Ricardo Brey2009/2014

la Biennale di Venezia - Biennale Arte 2015

la Biennale di Venezia - Biennale Arte 2015
Venice, Italy

Ricardo Brey
Born in Havana, Cuba, in 1955.
He lives and works in Ghent, Belgium.

Ricardo Brey is a pioneer of New Cuban Art and an iconic figure in Cuban art history. He is also a vital international contemporary artist who has chosen to make Ghent the center of his work and life since 1991. Brey participated in the now-legendary exhibition Volumen 1, initiated by a group of eleven artists of the same name. Although these artists shared no common aesthetic or programmatic agenda, they were unanimous in their discontent with the dominant Cuban cultural politics—particularly an art education system that emphasized craftsmanship and favored socialist realism—and a desire to engage in international conversations about the art of their contemporaries, namely conceptual art and the focus on ideas. Brey’s works during this period were deeply engaged with the structuralist concepts of anthropologist and ethnologist Claude Levi-Strauss, and followed the accounts of explorers and natural scientists in meticulously written, illustrated, and paginated manuscripts.
It was only after a residency in New York and a monthlong stay in a Lakota Indian community in South Dakota in 1985 that Brey became conscious of the importance of his Afro-Cuban roots. Shocked by the miserable living conditions on the American Indian reservation and inspired by the community’s totemic belief systems, Brey started incorporating references to Yoruba religion into his work, assigning meanings to materials like stone, iron, or other natural elements.
************
PROBLEM TO SOLVE: Continue the piece on the artist Ricardo Brey, picking up right after its last sentence. You won't need the data that comes next.

RECORDED INFORMATION:
************
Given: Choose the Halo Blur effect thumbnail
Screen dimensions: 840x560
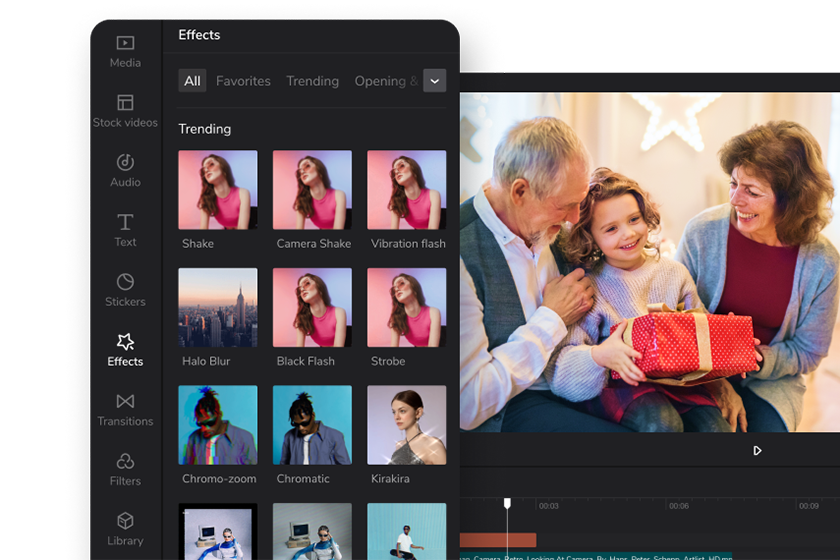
************
ANSWER FOR THIS EXERCISE:
Brey’s hybrid cultural formation—wrought in part by Cuban syncretistic religious practices that merge European thought with African belief systems—are brought to bear in a conceptual, yet organic, visual language accessible to the contemporary art world. Brey has accomplished what the Nigerian playwright and poet Wole Soyinka has summarized: “the tiger does not proclaim his tigritude, he pounces.” During the past forty years, Brey has developed a personal mythology. Disparate, recycled, or ready-made everyday objects and basic materials take on new life and meaning after he assembles them in dynamic, suspenseful installations. Although this strategy also relates to Arte Povera and conceptual art, it is important to note that Brey’s use of humble materials in his early career stemmed partly from necessity and is today a conscious statement against consumer culture.
Universe (2002–2006) is one of Brey’s largest projects, comprising 1,004 drawings presented in ninety-nine vitrines that bring together his imaginary cosmos as well as the various techniques and materials he has used over the years. Its gesture is distinct from Every life is a fire, an ongoing project he began in 2009 and will present at the 56th Biennale di Venezia, in which archival boxes, bare from the outside, reveal their inner life only upon their unfolding. At first sight recalling Marcel Duchamp’s Boîte-en-valise (1935–1941), Brey’s miniature worlds cradled in layers of cardboard seem more akin to an alchemist’s tool case. Brey himself describes the boxes and “reliquaries” as Lagerstätten, a term used by paleontologists to designate geological strata that provide information on the biodiversity of a given period.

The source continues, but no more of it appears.